Code § 19.2-56 contains two time limitations, a fifteen-day bar and a "forthwith" requirement. The fifteen-day bar "serves to extinguish absolutely the viability of a search warrant if not executed within fifteen days, regardless of circumstances." Turner, 14 Va.App. at 740, 420 S.E.2d at 237. The "forthwith" requirement, on the other hand, "has an independent substantive meaning," id. at 742, 420 S.E.2d at 238, and is intended to "define the policy of the Commonwealth that search warrants be executed as soon as reasonably practical [and] while probable cause continues to exist." Id. at 740, 420 S.E.2d at 237. However, although the language of Code § 19.2-56 does "codify the constitutional mandate . . . that probable cause must exist at the time a search warrant is executed," id. at 743, 420 S.E.2d at 239, the statute "goes beyond that." Id. at 742, 420 S.E.2d at 238. That is, we have interpreted the "forthwith" provision as requiring something more than a mere showing of the continued existence of probable cause: specifically, that "police officers execute[d] the warrant with reasonable dispatch and without undue delay." Id. at 743, 420 S.E.2d at 239.

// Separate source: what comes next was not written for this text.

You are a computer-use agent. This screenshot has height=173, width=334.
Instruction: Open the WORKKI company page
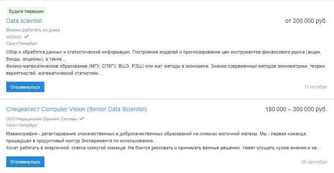[14, 37]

Here, Officer Meeks clearly executed the search warrants within the fifteen-day period prescribed by Code § 19.2-56. This does not, however, end our inquiry into whether the warrants were executed in a timely manner. As we noted in Turner,
By establishing a fifteen-day limitation period in Code § 19.2-56, the General Assembly did not intend to provide that search warrants executed within that time would be conclusively presumed to have been executed timely. Such an interpretation would render the "forthwith" language of the statute meaningless, a result that we cannot attribute to the legislature.
Id. at 742, 420 S.E.2d at 238. Accordingly, the dispositive question here is whether the officers executed the search warrants "forthwith," as required by Code § 19.2-56, and before probable cause had dissipated, as required by both the Virginia statute and the Fourth Amendment.
As we explained in Turner,"forthwith" does not require that a search warrant be executed "immediately or as soon as physically possible." Id. (citing United States v. Wilson, 491 F.2d 724, 725 (6th Cir. 1974)). Similarly, "[i]t does not mandate that officers must immediately execute the search warrant without regard to the circumstances that obtain." Id. Rather, we have interpreted "forthwith" as requiring the execution of search warrants "with reasonable dispatch and without undue delay," in order "`to lessen the possibility that the facts upon which probable cause was initially based do not become dissipated.'" Id. (quoting United States v. Nepstead, 424 F.2d 269, 271 (9th Cir. 1970)). Ultimately, then, "forthwith" is meant to embody "a practical and flexible standard which must conform to the necessities of circumstances." Id.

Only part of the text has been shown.